About this task
Set down word for word each line from the start of the listing through the line that contains "This screenshot has height=618, width=1292.", both included.

Dataset entries
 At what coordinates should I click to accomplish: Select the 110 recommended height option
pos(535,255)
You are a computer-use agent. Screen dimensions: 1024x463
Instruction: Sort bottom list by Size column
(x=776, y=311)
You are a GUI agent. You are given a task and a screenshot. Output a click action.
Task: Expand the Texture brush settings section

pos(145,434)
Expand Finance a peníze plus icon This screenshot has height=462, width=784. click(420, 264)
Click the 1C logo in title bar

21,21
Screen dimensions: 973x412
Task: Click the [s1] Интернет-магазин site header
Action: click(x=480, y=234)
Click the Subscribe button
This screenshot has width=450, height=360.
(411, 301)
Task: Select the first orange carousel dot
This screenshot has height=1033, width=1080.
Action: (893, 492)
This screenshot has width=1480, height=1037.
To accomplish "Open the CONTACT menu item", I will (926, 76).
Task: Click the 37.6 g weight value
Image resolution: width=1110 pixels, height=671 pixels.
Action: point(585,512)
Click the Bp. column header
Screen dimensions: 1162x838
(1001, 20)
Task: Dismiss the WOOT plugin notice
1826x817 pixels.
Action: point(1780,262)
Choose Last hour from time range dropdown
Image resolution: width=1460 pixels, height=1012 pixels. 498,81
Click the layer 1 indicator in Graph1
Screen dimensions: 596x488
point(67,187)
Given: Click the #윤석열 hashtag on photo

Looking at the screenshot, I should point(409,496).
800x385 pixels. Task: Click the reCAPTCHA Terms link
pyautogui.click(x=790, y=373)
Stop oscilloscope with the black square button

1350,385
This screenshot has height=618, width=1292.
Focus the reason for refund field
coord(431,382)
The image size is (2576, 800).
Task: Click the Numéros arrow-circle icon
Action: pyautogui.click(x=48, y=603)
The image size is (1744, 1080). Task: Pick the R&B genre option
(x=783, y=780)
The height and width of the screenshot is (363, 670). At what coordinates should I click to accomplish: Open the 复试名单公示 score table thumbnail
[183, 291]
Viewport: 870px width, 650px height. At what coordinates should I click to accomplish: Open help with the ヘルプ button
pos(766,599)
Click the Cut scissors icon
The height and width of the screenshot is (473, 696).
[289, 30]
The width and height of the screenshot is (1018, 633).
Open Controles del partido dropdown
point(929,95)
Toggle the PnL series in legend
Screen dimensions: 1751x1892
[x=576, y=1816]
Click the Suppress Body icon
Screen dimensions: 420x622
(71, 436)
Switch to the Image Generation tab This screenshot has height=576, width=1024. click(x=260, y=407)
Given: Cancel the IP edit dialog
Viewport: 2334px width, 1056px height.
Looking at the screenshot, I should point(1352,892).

Solved problem
 At what coordinates should I click to accomplish: Select the 110 recommended height option
pos(535,255)
You are a computer-use agent. Screen dimensions: 1024x463
Instruction: Sort bottom list by Size column
(x=776, y=311)
You are a GUI agent. You are given a task and a screenshot. Output a click action.
Task: Expand the Texture brush settings section

pos(145,434)
Expand Finance a peníze plus icon This screenshot has height=462, width=784. click(420, 264)
Click the 1C logo in title bar

21,21
Screen dimensions: 973x412
Task: Click the [s1] Интернет-магазин site header
Action: click(x=480, y=234)
Click the Subscribe button
This screenshot has width=450, height=360.
(411, 301)
Task: Select the first orange carousel dot
This screenshot has height=1033, width=1080.
Action: (893, 492)
This screenshot has width=1480, height=1037.
To accomplish "Open the CONTACT menu item", I will (926, 76).
Task: Click the 37.6 g weight value
Image resolution: width=1110 pixels, height=671 pixels.
Action: point(585,512)
Click the Bp. column header
Screen dimensions: 1162x838
(1001, 20)
Task: Dismiss the WOOT plugin notice
1826x817 pixels.
Action: point(1780,262)
Choose Last hour from time range dropdown
Image resolution: width=1460 pixels, height=1012 pixels. 498,81
Click the layer 1 indicator in Graph1
Screen dimensions: 596x488
point(67,187)
Given: Click the #윤석열 hashtag on photo

Looking at the screenshot, I should point(409,496).
800x385 pixels. Task: Click the reCAPTCHA Terms link
pyautogui.click(x=790, y=373)
Stop oscilloscope with the black square button

1350,385
This screenshot has height=618, width=1292.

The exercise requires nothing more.